添加正辛醇对溴化锂水溶液表面张力及吸收率的影响  

作　　者：王鲁宁 孙晗[1] 刘忠宝[1] 张晓亮[1] WANG Luning;SUN Han;LIU Zhongbao;ZHANG Xiaoliang(Department of Refrigeration and Cryogenic Engineering,Faculty of Environment and Life,Beijing University of Technology,Beijing 100124,China)

机构地区：[1]北京工业大学环境与生命学部制冷与低温工程系,北京100124

出　　处：《制冷技术》2023年第1期23-29,共7页Chinese Journal of Refrigeration Technology

基　　金：北京市自然科学基金(No.3202008);国家自然科学基金(No.51776006)。

摘　　要：本文采用白金板法测定了正辛醇浓度及温度对不同溴化锂浓度水溶液表面张力的影响,使用静态池吸收实验系统测定了含正辛醇的溴化锂水溶液的吸收率。研究结果表明,随溴化锂浓度的增加,无添加剂时,溶液表面张力增加,有添加剂时,溶液表面张力降低;随温度升高,无添加剂时,溶液表面张力减小,有添加剂时,正辛醇添加浓度小于100 mg/kg时,溶液表面张力增加,添加浓度大于100 mg/kg时,溶液表面张力减小。随着正辛醇浓度的增加,小于临界胶束浓度(CMC)时,溴化锂水溶液的吸收率急剧增加,大于CMC时吸收率值变化很小。质量分数为55%的溴化锂水溶液,正辛醇的添加浓度为300 mg/kg时,水蒸气的吸收率比未添加正辛醇时提高了27.6%。临界胶束浓度CMC点和水蒸气平均吸收率峰值点都随溴化锂浓度的增加向正辛醇浓度减小的方向移动。

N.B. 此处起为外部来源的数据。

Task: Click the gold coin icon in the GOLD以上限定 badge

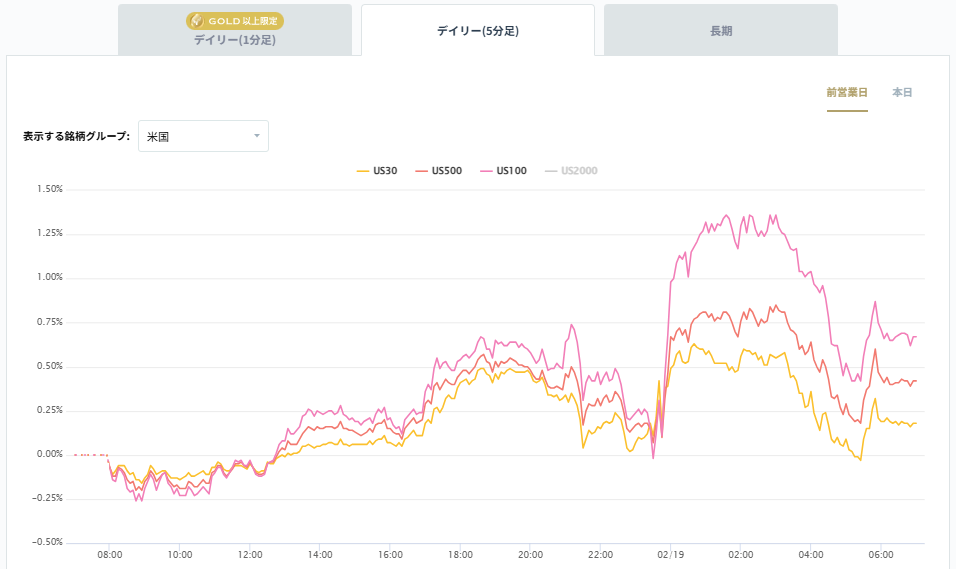Action: pos(198,21)
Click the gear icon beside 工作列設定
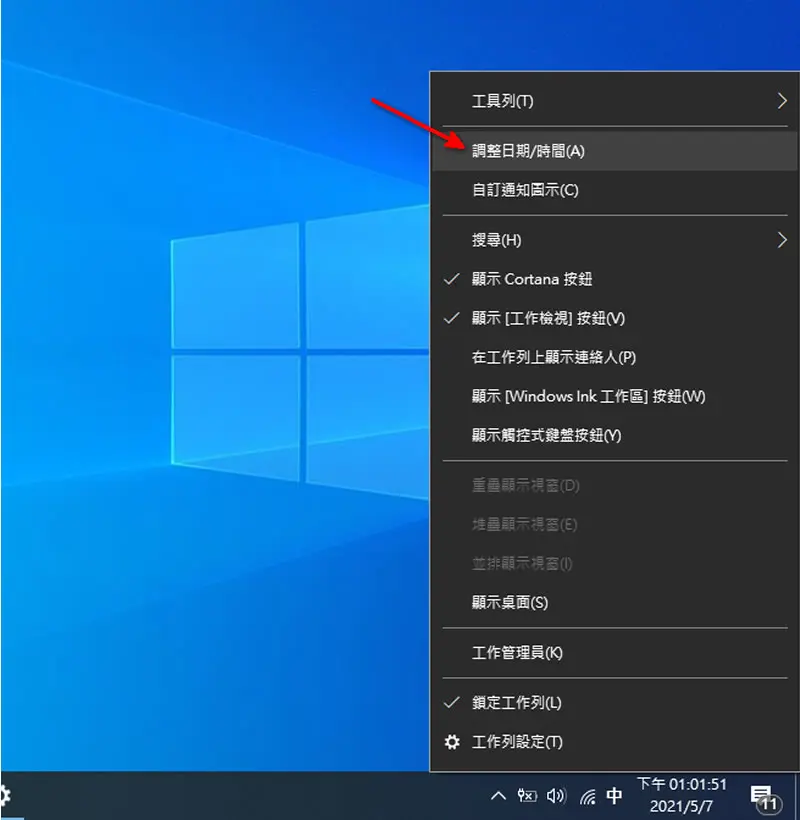Image resolution: width=800 pixels, height=820 pixels. pos(452,742)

In this study,effects of n-octanol concentration and temperature on surface tension of aqueous lithium bromide solutions of different LiBr concentrations are measured by the Wilhelmy Plate method,and the absorption rates of aqueous lithium bromide solutions containing n-octanol are measured using a stagnant pool absorption experimental system.The results show that,surface tension of solution without additives is increased with LiBr concentration.Surface tension of solution with additives is decreased with LiBr concentration.Surface tension of solution without additives is decreased with temperature.Surface tension of solution with additives is increased when n-octanol concentration is smaller than 100 mg/kg and decreased when n-octanol concentration is greater than 100 mg/kg with temperature.The absorption rate of lithium bromide aqueous solution increases sharply with n-octanol concentration before critical micelle concentration(CMC)and changes a little after CMC.Water vapor absorption rate of 55%LiBr solution with 300 mg/kg n-octanol is increased 27.6%than that without n-octanol.CMC point and the peak point of water vapor absorption rate moves in direction of decreasing concentration of n-octanol.

关 键 词：表面张力 溴化锂水溶液 吸收率 临界胶束浓度 

分 类 号：TB611[一般工业技术—制冷工程] TK172[动力工程及工程热物理—热能工程]